= What the exercise asks =
In the records, rewrite the lines from the line with "At what coordinates" to the line with "[x=1161, y=482]", replacing "attachment tool" with "attachment button" and keeping everything else the same. Leave out the pictures.

= Data provided =
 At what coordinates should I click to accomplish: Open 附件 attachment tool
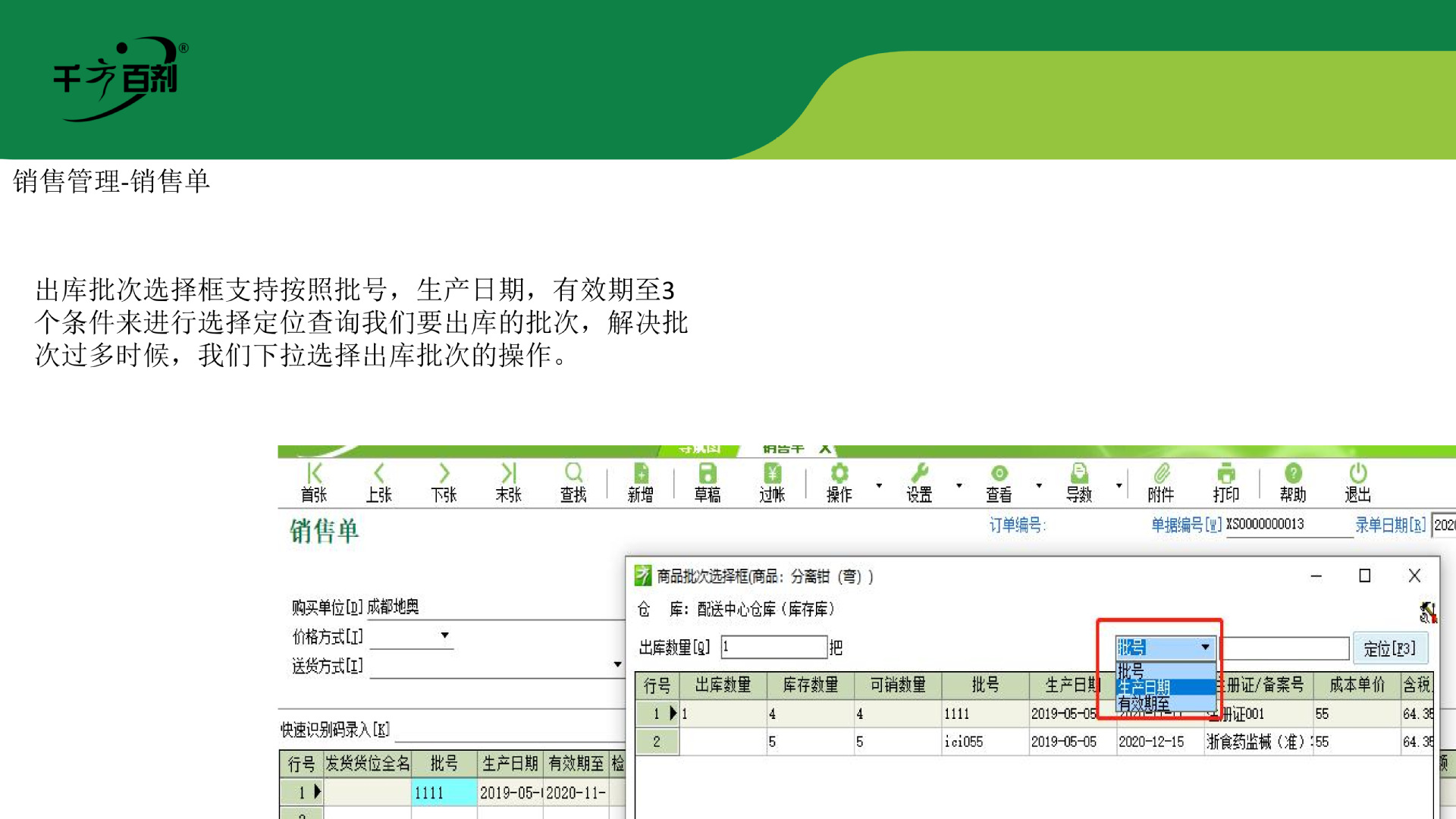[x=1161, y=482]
* * *
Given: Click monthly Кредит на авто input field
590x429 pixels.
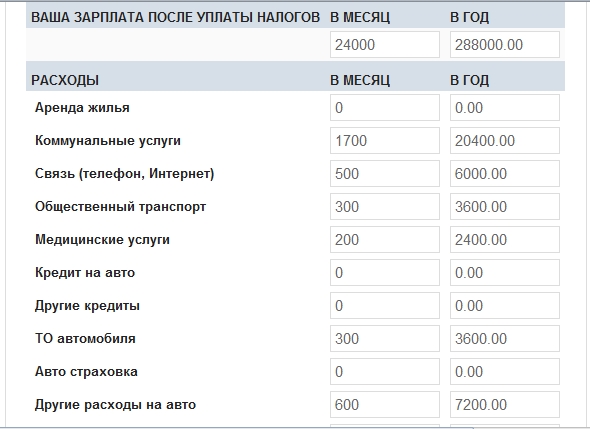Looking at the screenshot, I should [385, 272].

= Output of the exercise =
 At what coordinates should I click to accomplish: Open 附件 attachment button
[x=1161, y=482]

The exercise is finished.